In recent years, fans' appreciation for Monica's wardrobe has grown following the series' availability on Netflix, with The Guardian journalist Jess Cartner-Morley observing that audiences "were all too busy admiring Rachel's hair and Chandler's jokes first time around to notice Monica Geller's love of mom jeans and hair barrettes. But the world has finally caught up with the poster girl for 90s normcore", to the point at which it rivals Rachel's. Crowning her the "unlikely style icon" of summer 2019, Cartner-Morley observed the characters' influence on the outfits of several celebrities, namely Bella Hadid and Harry Styles. The writer also coined this revival "The Monaissance" due to the character "unexpectedly [finding] a breakout role as a style icon", and citing the character parting her hair to the side using a barrette, ribbed vests, high-waisted mom jeans, pale denim straight-fit jeans and white trainers among fashion trends that have been adopted by modern-day viewers.
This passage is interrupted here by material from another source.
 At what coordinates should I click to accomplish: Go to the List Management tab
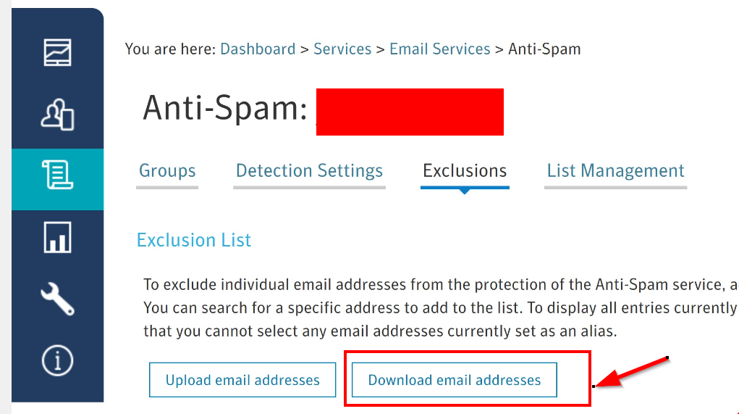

The newspaper credits Monica's popularity to audience's revived interest in cooking shows. While comparing Styles' fashion choices to Monica's wardrobe, Ben Boskovich of Esquire named the character the "most stylish" of Friends' main characters and "a menswear icon ahead of her time". In 2019, Business Insider compiled a list of Monica's 16 most iconic outfits, with author Paige Bennett writing "As a professional chef, Monica had to adhere to a strict dress code at work but when the apron came off, Monica donned a sleek yet down-to-earth wardrobe that can still be appreciated today." Elle named Monica "The Best-Dressed Character On 'Friends'" in what Mahalia Chang called a controversial, "potentially-unpopular opinion" as most fans give this designation to Rachel.